As far as pulmonary thromboembolism is concerned, it has been shown that an elevated cardiac troponin T level is an independent risk factor for a fatal outcome.4 As the study of Janata et al supports, right ventricular dysfunction is more often found in patients with elevated troponins. Experimental and clinical evidence suggest that myocardial ischemia and even right ventricular infarction may result from an acute rise in pulmonary artery pressures and may then cause right ventricular failure which correlates with increased risk of death.
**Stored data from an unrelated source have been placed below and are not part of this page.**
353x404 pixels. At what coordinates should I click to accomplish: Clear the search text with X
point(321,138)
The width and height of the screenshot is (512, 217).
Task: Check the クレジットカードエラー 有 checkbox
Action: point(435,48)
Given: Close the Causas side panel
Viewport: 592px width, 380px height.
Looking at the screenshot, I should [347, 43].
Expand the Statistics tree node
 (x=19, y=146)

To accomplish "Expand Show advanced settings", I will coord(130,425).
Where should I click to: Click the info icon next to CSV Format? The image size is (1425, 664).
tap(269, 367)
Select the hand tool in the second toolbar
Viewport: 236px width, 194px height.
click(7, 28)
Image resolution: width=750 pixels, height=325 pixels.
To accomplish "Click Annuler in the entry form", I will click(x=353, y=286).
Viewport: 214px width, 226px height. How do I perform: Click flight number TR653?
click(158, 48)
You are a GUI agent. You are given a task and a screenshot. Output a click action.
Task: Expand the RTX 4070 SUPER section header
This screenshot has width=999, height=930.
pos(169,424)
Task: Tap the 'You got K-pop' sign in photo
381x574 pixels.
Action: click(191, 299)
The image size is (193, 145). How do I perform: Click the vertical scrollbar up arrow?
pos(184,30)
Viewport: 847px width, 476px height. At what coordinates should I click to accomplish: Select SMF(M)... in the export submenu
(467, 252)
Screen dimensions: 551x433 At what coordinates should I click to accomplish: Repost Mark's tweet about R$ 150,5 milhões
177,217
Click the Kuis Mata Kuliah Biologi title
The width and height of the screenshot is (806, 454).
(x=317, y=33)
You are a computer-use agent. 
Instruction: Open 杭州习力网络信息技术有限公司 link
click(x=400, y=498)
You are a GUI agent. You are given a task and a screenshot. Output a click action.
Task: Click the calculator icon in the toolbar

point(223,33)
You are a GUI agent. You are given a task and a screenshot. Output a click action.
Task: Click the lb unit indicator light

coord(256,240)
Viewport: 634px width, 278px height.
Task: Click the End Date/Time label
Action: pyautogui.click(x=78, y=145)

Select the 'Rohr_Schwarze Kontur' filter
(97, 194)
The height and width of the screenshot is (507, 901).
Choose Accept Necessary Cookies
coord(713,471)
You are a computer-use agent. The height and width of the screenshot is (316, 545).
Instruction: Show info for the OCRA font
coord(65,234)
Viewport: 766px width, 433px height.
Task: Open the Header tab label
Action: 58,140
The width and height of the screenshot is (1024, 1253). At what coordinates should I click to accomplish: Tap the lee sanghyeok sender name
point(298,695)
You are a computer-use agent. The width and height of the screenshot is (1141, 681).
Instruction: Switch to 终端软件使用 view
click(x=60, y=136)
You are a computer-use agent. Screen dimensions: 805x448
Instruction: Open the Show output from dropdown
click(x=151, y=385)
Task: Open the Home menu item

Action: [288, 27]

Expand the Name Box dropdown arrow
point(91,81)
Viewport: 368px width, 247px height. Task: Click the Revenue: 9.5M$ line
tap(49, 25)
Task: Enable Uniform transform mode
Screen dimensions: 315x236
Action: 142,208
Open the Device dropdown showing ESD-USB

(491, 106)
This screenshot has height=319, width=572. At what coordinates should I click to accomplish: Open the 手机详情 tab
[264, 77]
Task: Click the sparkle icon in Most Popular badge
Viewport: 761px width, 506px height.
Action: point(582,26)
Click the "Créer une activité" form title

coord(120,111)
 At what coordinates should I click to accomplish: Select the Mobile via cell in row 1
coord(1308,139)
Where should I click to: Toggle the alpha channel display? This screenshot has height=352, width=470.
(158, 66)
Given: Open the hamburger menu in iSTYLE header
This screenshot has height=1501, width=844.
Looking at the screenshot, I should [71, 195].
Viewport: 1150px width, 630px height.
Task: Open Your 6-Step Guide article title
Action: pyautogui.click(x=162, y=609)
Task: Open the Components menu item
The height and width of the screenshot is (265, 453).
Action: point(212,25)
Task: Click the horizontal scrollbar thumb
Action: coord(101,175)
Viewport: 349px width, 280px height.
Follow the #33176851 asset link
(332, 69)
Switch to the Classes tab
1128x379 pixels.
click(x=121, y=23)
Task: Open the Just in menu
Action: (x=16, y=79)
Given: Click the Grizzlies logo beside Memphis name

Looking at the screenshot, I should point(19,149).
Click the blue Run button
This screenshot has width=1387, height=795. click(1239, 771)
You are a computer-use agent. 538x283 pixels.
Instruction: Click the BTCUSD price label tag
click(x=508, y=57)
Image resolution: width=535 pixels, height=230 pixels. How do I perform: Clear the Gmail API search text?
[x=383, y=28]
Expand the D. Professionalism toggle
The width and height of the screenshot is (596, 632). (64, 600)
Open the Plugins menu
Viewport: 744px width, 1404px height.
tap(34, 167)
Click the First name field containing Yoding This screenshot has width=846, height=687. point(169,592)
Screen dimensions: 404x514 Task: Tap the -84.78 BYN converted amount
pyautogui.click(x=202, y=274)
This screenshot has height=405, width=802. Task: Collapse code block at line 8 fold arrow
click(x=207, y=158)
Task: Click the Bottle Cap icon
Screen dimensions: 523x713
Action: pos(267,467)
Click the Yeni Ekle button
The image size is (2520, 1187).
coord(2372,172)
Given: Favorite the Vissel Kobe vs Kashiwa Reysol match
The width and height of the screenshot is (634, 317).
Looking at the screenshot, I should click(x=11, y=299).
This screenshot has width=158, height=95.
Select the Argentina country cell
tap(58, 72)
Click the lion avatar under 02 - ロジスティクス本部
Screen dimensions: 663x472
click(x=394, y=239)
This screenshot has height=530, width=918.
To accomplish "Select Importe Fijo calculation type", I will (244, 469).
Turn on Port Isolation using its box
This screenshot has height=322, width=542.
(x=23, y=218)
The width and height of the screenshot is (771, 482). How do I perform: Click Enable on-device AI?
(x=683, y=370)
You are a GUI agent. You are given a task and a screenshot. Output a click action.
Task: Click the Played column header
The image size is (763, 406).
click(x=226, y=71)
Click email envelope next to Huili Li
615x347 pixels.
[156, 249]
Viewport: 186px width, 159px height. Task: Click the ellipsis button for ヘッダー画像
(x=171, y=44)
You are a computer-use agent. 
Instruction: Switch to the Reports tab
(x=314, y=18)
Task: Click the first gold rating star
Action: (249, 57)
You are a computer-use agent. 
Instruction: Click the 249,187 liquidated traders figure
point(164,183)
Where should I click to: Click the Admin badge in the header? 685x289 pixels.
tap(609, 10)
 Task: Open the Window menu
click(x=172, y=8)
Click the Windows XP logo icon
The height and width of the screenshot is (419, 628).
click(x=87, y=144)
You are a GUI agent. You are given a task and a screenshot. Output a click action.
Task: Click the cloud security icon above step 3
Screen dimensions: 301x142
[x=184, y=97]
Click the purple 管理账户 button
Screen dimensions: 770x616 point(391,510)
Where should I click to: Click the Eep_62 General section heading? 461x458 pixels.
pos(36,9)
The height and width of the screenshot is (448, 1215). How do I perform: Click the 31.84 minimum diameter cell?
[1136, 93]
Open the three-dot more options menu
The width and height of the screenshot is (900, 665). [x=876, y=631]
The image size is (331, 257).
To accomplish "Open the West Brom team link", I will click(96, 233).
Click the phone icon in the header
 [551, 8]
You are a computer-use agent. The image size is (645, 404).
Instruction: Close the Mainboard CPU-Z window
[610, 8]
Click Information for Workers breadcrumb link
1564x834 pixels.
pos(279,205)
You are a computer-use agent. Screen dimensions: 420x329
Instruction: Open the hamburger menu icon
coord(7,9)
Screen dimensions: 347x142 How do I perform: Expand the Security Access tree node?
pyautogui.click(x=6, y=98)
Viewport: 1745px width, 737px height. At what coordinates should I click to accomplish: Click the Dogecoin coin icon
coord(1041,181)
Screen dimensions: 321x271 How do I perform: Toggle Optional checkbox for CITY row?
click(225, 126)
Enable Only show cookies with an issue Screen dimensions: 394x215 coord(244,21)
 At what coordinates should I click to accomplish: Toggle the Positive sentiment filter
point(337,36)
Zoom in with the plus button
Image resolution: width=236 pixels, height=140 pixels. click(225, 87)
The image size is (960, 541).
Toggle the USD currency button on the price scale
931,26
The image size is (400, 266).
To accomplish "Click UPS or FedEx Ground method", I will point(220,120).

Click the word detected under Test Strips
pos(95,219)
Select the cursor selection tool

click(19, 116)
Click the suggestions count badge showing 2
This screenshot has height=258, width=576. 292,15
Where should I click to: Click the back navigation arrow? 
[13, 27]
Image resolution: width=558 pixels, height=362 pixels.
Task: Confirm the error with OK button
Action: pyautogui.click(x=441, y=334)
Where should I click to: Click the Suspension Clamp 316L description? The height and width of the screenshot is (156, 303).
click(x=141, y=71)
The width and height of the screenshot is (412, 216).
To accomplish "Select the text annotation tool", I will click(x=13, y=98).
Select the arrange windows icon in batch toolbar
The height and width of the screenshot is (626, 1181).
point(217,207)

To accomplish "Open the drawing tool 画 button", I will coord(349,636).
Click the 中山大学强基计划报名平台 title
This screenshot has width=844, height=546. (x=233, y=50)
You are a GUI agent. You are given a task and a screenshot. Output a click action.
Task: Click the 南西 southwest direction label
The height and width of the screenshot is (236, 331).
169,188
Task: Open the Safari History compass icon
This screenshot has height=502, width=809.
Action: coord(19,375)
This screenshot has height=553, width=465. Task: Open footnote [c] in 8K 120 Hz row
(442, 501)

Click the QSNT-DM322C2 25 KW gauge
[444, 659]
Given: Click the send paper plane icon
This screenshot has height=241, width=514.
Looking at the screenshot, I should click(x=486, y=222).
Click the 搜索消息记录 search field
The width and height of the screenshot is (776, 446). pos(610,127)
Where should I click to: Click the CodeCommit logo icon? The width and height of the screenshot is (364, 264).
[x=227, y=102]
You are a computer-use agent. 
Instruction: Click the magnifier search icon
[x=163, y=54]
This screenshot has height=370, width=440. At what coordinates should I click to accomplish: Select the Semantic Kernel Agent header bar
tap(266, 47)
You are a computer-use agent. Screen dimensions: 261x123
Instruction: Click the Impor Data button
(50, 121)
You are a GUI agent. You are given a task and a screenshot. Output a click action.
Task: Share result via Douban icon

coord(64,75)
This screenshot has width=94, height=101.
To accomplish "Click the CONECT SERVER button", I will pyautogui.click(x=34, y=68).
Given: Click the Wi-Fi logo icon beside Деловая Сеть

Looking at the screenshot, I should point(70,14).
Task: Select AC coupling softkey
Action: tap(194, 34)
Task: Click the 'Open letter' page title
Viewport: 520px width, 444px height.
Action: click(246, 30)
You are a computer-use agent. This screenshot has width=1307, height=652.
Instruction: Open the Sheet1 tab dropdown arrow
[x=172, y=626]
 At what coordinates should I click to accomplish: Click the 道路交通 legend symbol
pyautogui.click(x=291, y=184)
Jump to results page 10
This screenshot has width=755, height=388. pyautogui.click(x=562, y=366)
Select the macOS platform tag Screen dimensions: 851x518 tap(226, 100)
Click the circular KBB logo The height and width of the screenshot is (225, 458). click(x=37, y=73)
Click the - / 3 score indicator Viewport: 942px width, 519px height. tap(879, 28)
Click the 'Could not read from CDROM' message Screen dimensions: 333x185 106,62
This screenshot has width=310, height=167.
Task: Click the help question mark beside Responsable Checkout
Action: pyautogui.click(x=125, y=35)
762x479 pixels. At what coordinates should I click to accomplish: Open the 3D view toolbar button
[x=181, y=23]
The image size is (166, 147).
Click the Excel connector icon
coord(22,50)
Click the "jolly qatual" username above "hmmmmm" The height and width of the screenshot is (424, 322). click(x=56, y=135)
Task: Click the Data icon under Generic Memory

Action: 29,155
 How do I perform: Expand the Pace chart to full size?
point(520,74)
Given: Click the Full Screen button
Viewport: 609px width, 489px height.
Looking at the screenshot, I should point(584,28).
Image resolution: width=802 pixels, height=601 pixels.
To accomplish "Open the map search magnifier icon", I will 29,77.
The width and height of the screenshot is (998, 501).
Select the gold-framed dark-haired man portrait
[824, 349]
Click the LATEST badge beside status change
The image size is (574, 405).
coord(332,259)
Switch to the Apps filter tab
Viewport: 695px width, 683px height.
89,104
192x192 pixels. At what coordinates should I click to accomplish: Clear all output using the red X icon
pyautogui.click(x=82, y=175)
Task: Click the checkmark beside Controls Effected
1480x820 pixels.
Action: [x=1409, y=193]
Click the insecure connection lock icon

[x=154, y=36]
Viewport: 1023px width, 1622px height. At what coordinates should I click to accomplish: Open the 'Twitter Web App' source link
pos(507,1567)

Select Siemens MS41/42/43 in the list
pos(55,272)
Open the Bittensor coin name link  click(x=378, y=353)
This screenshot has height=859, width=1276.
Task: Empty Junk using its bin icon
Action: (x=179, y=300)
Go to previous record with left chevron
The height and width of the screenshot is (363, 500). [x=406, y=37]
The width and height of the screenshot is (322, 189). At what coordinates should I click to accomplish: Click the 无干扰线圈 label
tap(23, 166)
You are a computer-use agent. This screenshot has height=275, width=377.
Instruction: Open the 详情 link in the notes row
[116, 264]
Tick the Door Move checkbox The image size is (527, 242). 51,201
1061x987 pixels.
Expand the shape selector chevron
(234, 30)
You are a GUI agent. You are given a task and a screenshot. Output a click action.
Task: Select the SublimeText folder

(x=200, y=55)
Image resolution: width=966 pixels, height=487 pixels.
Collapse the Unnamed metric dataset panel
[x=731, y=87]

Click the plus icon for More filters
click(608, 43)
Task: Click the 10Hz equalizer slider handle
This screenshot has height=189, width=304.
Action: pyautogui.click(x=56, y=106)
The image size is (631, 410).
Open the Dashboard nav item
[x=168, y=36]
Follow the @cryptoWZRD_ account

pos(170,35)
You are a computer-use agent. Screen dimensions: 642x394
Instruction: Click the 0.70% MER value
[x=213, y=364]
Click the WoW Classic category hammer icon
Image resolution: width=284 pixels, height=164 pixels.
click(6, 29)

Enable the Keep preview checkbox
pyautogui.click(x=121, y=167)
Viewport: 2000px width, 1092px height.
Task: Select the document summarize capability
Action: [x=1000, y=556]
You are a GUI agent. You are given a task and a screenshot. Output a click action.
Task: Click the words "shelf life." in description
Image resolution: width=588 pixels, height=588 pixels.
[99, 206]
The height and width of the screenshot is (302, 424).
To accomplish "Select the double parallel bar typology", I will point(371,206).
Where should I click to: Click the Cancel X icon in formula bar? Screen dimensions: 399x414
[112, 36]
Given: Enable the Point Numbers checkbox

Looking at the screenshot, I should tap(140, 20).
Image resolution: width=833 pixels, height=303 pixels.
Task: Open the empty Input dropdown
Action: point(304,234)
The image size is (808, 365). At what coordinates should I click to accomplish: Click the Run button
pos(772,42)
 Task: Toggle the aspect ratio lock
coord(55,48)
Right ventricular dysfunction also is a well-known complication of chronic obstructive pulmonary disease. In fact, it has been recently reported that elevated troponin I is quite frequent in patients with chronic obstructive pulmonary disease (18%) and it is a strong and independent predictor of in-hospital death in these patients.5 From all this it follows that elevated plasma levels of troponins help to identify a subgroup of patients who are at high risk. However, further studies are needed to determine whether specific and early medical interventions (such as thrombolytics and inotropic vasoactive drugs) in patients with troponin elevation decrease mortality rate.

On the other hand, another lesson to be learned from these results is that we should be aware of conditions such as pulmonary embolism that are associated with elevated cardiac troponin levels in the absence of an acute coronary syndrome. For instance, pulmonary embolism should be considered in the differential diagnosis of patients presenting with undifferentiated chest pain or dyspnea and an elevated cardiac troponin level.6

References

1. Grosser KD. Pulmonary embolism—problems in identifying and treating the condition. Internist. 1980; 21:273-282.

2. Guest TM, et al. Myocardial injury in critically ill patients. A frequently unrecognized complication. JAMA. 1995;273:1945-1949.

3. Noble JS, et al. Troponin I and myocardial injury in the ICU. Br J Anaesth. 1999;82:41-46.

4. Giannitsis E, et al. Independent prognostic value of cardiac troponin T in patients with confirmed pulmonary embolism. Circulation. 2000;102:211-217.

5. Baillard C, et al. Cardiac troponin I in patients with severe exacerbation of chronic obstructive pulmonary disease. Intensive Care Med. 2003;29:584-589.

6. Douketis JD, et al. Elevated cardiac troponin levels in patients with submassive pulmonary embolism. Arch Intern Med. 2002;162:79-81.